SELECTED TEXT:

>>>>

IT WAS a secret love affair that ended in tragedy. The innocent victim was Matthew Bailey, a 22-year-old man with his whole life ahead of him.
He had never met Claire Johnson or her cheating lover Russell Bennett.
But Matthew and his family are the ones who have paid the price for getting caught up in the fallout of the couple’s love life.
Suspecting her partner was cheating on her, Johnson had waited for Bennett to finish work at Chiquito restaurant in Gunwharf Quays.
Her friends had warned her he was two-timing her but she had fallen for his charm and was infatuated with him.
When she saw Bennett drive off with his boss, Lisa Kearney, at 2am she followed them in her car and tried to get him to pull over.
Desperate not to let his girlfriend and his new woman meet, the 24-year-old learner driver sped through the streets of Portsmouth in his Ford Focus, going through three red lights in a bid to get away.
Johnson kept up the chase in her BMW Mini, flashing her lights and calling him on his mobile.
Tragedy struck as Bennett dashed through another red light in Park Road, Landport, on the wrong side of the road, while Matthew and his friends were crossing after a night out.
Matthew stepped back and narrowly avoided the car but he was hit by Johnson’s Mini as she followed through the red light.
Johnson, who had been travelling at between 42mph and 49mph in the 30mph zone, didn’t brake or swerve out of the way.
She screeched to a halt and desperately tried to resuscitate Matthew but it was no use.
Now 25-year-old Johnson, an English teacher who had a promising career ahead of her at Springfield School in Drayton, Portsmouth, has been jailed for two years.
Bennett was jailed for 14 months at Portsmouth Crown Court.
Sentencing them Judge Sarah Munro said: ‘Matthew, like you, had led a blameless life. He, like you two, had his whole life ahead of him.
‘Your actions during the early hours of November 21, 2010, in a matter of minutes tore a family apart.
‘Nothing either of you can do or say can put that right.
‘As you look around this courtroom you can see and feel the effects that these moments have had on those close to Matthew and those close to you. It will be little, if any, comfort to them that you will each have to live with what you did for the rest of your lives – so will they.

<<<<

SUPPLIED MATERIAL:
>>>>

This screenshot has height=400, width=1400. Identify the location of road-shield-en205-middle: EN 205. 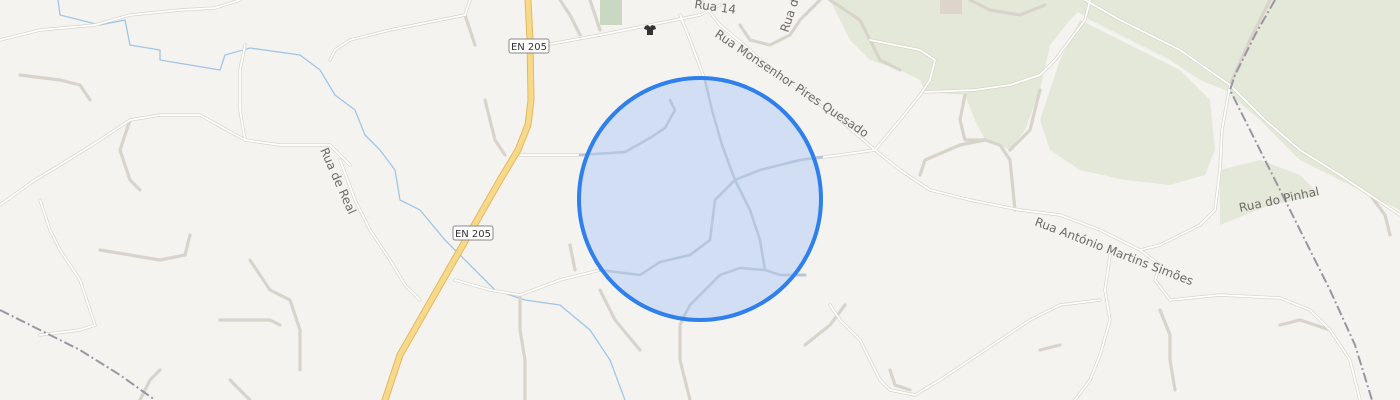
(473, 233).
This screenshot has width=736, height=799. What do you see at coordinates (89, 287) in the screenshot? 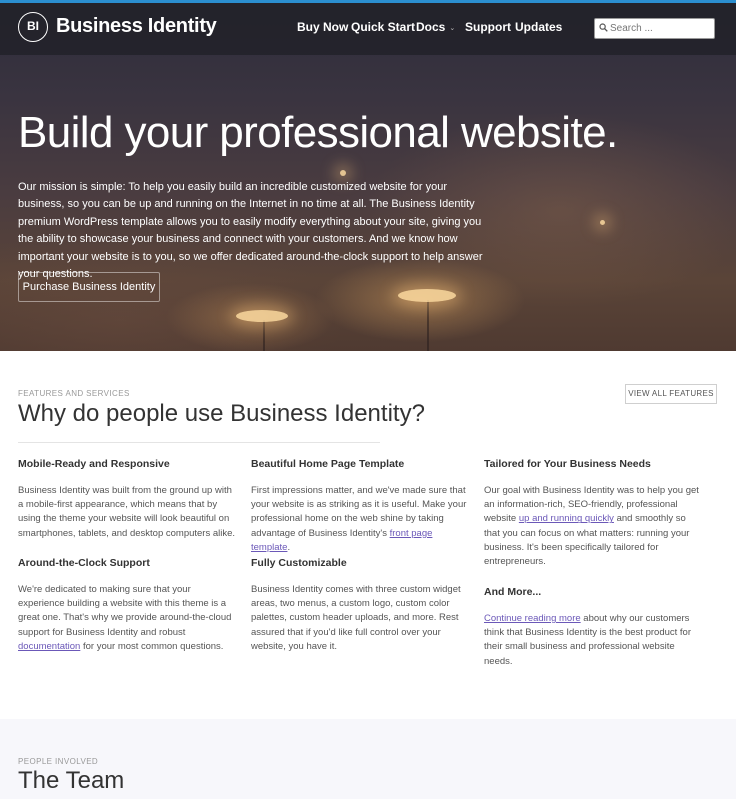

<<<<

DIRECTIONS:
1. In the report on the Portsmouth crash, how long was Russell Bennett jailed for?
2. Write a continuation of the report on the Portsmouth crash, picking up after its final sentence.

ANSWER SET:
1. Fourteen months.

2.
‘Matthew was an adored son, brother and friend to many. No parent should ever have to deal with the loss of a child, especially in circumstances such as these.’
The judge added: ‘There’s no figure in months or years which will ease the pain of the loss they have suffered. Matthew’s life was priceless.’
Johnson, of Locks Road, Locks Heath, pleaded guilty to causing death by dangerous driving.
Bennett, who has since moved from the home the couple shared together in Whiteley to Brock Close, in Rednal, Birmingham, pleaded guilty to dangerous driving.
Both of them were banned from driving for five years.
Franco Tizzano, defending Bennett, said: ‘This is a very tragic case all round. There are no winners in this case, there are only losers.’
The court heard Johnson was an ‘emotional mess’ on the night and had tried to kill herself after the crash, due to the guilt.
Sister’s pain at loss of her brother
MATTHEW’S younger sister Kirsty Bailey says everywhere she looks she sees reminders of the brother she has lost.
The 21-year-old described Matthew as a warm, loving person, who no-one had a bad word to say about.
Kirsty sat through the sentencing of Claire Johnson and Russell Bennett with a dozen members of her family.
At times she struggled to hold back the tears but her family was there for her.
She said: ‘Losing my brother hasn’t just affected me physically and emotionally.
‘Everything I do and everything I see is just a cruel reminder of what has been stolen from us.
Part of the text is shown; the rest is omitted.